▸ **THE TASK**
Rewrite the records below with every "icon" changed to "symbol" and everything else unchanged. Omit the pictures from your answer.

▸ **STORED ROWS**
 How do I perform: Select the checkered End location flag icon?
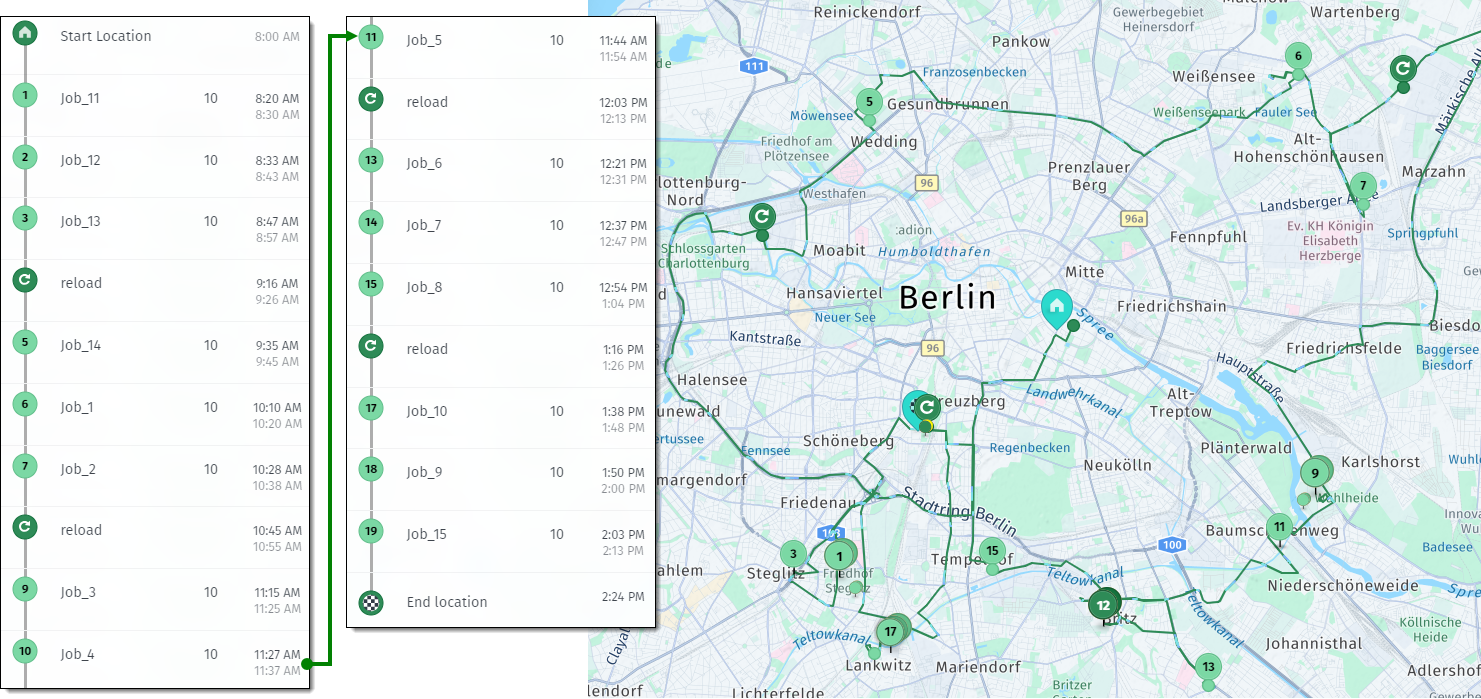pyautogui.click(x=371, y=601)
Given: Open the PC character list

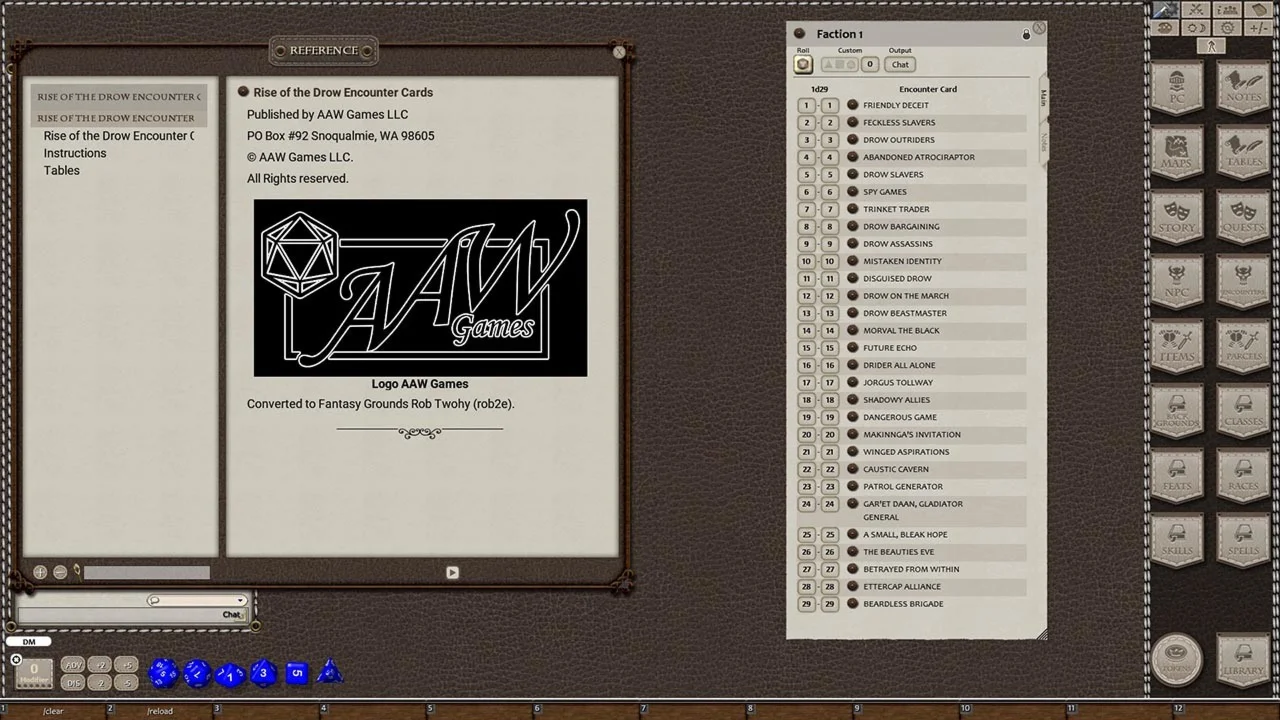Looking at the screenshot, I should coord(1176,87).
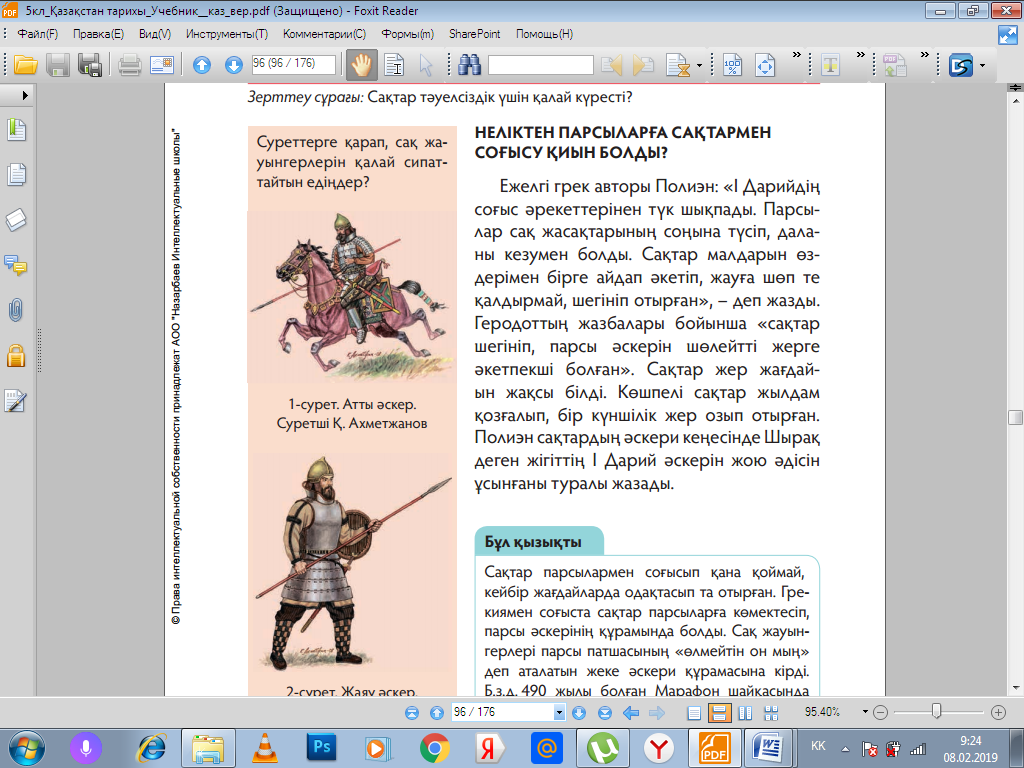
Task: Open the Attachments paperclip panel
Action: [x=16, y=310]
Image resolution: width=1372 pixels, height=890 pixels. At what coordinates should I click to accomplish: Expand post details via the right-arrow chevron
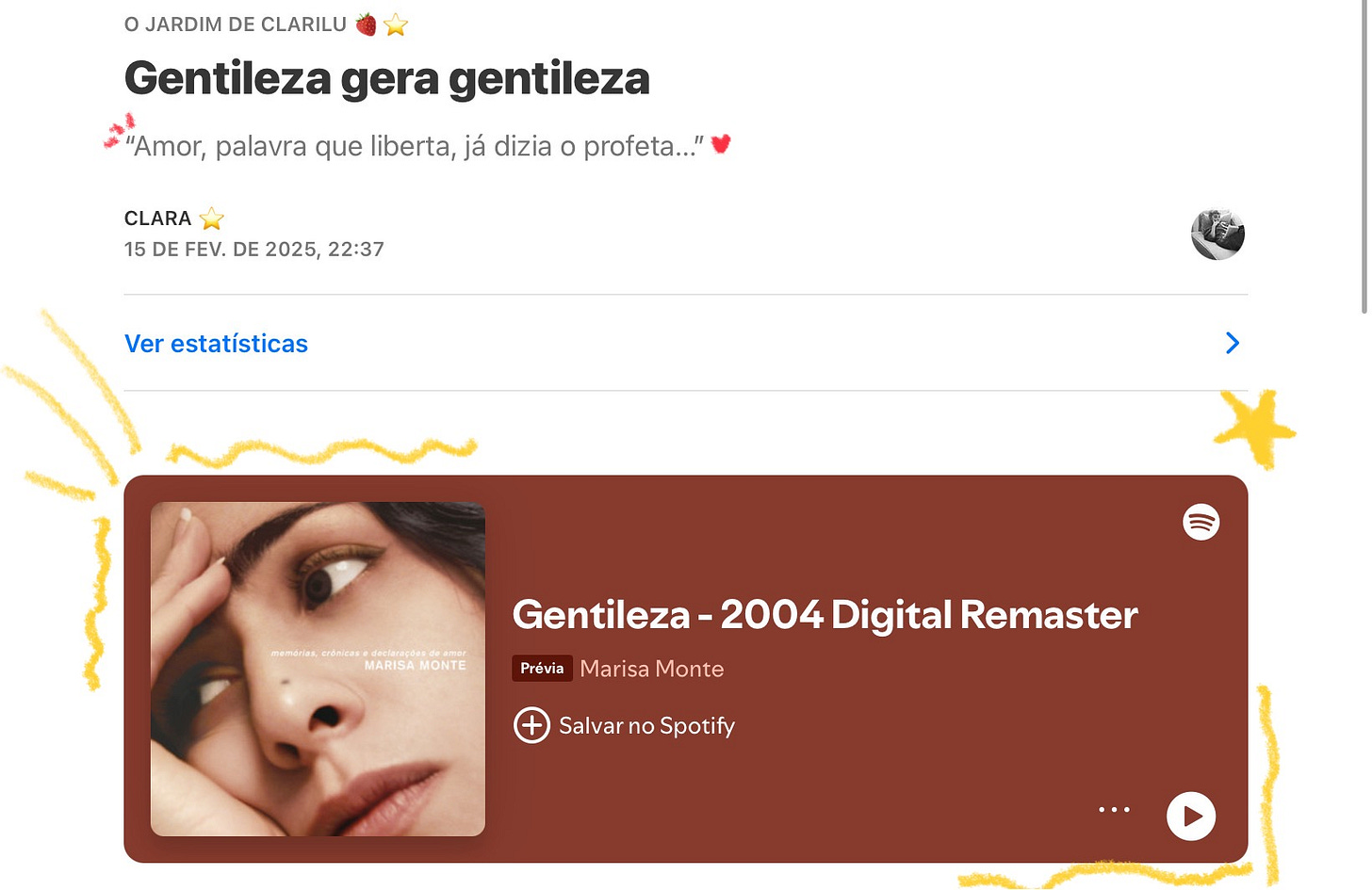(x=1232, y=344)

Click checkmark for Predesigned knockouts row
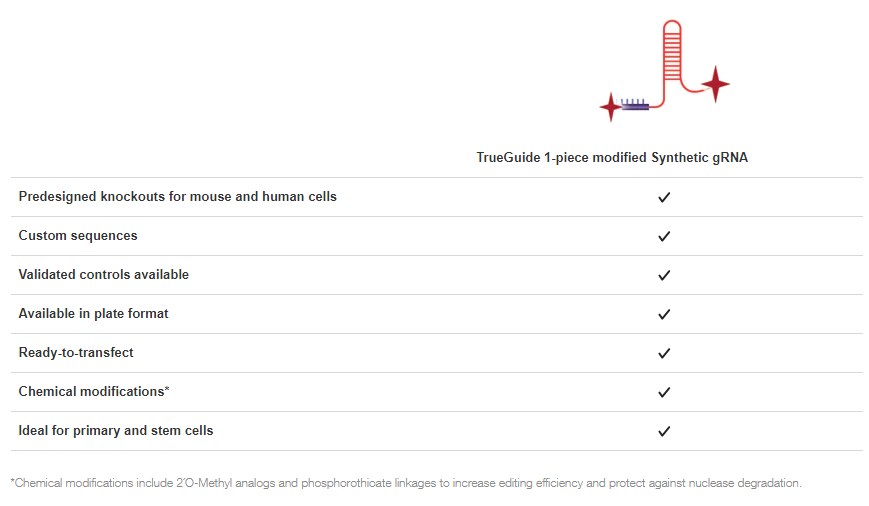click(663, 198)
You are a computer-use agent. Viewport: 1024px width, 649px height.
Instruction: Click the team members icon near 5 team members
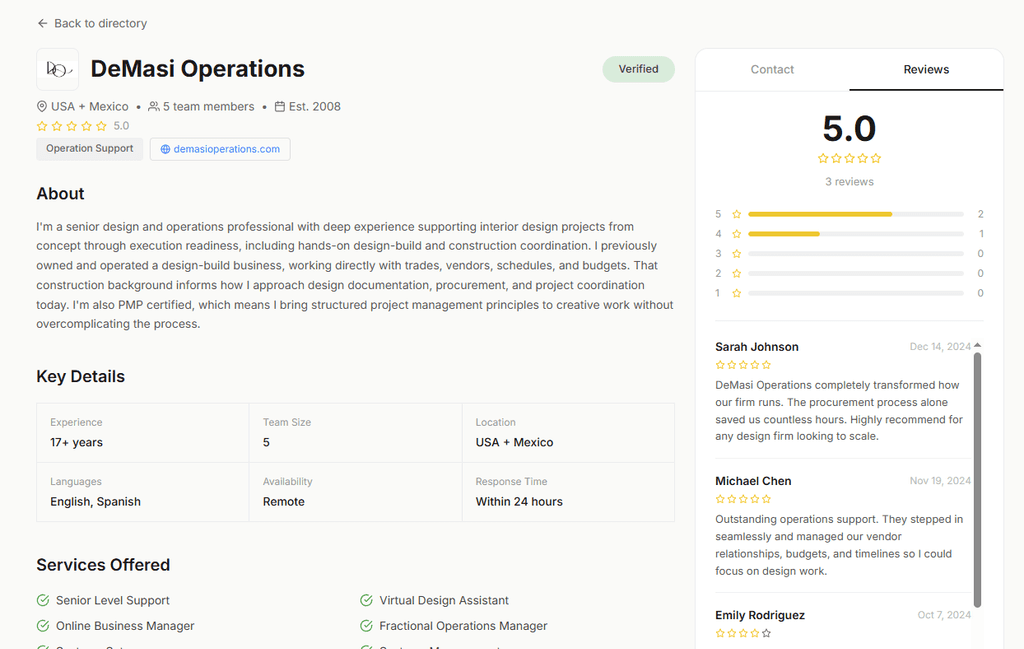point(153,106)
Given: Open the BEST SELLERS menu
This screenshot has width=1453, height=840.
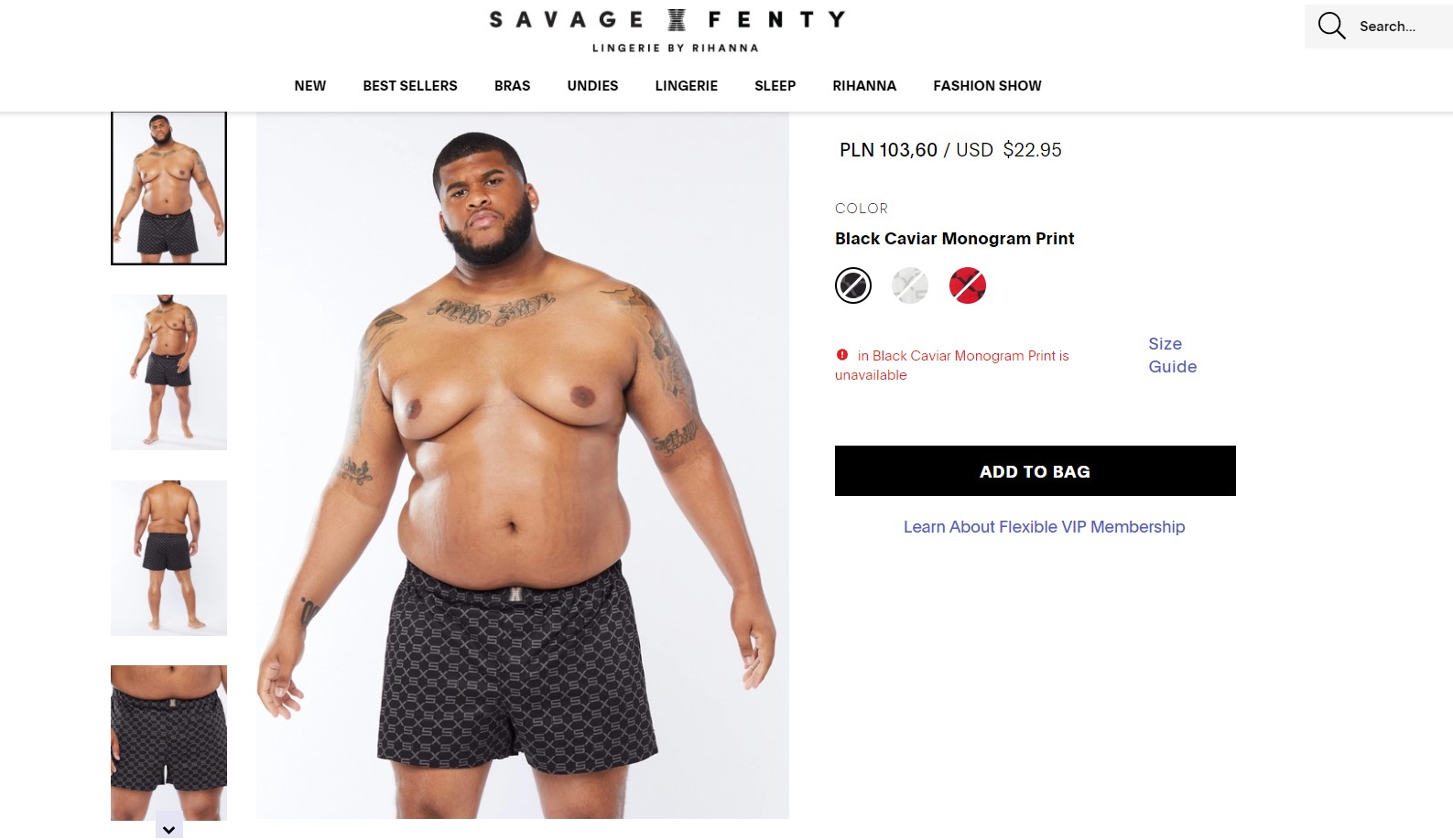Looking at the screenshot, I should pos(410,86).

▸ **EXERCISE RESPONSE**
 How do I perform: Select the checkered End location flag symbol?
pyautogui.click(x=371, y=601)
Given: Open the PC character list

Looking at the screenshot, I should coord(1176,87).
Task: Open the Attachments paperclip panel
Action: [x=16, y=310]
Image resolution: width=1372 pixels, height=890 pixels. At what coordinates should I click to accomplish: Expand post details via the right-arrow chevron
(x=1232, y=344)

Click checkmark for Predesigned knockouts row
click(663, 198)
You are a computer-use agent. Viewport: 1024px width, 649px height.
Instruction: Click the team members symbol near 5 team members
point(153,106)
Given: Open the BEST SELLERS menu
This screenshot has width=1453, height=840.
Looking at the screenshot, I should pos(410,86).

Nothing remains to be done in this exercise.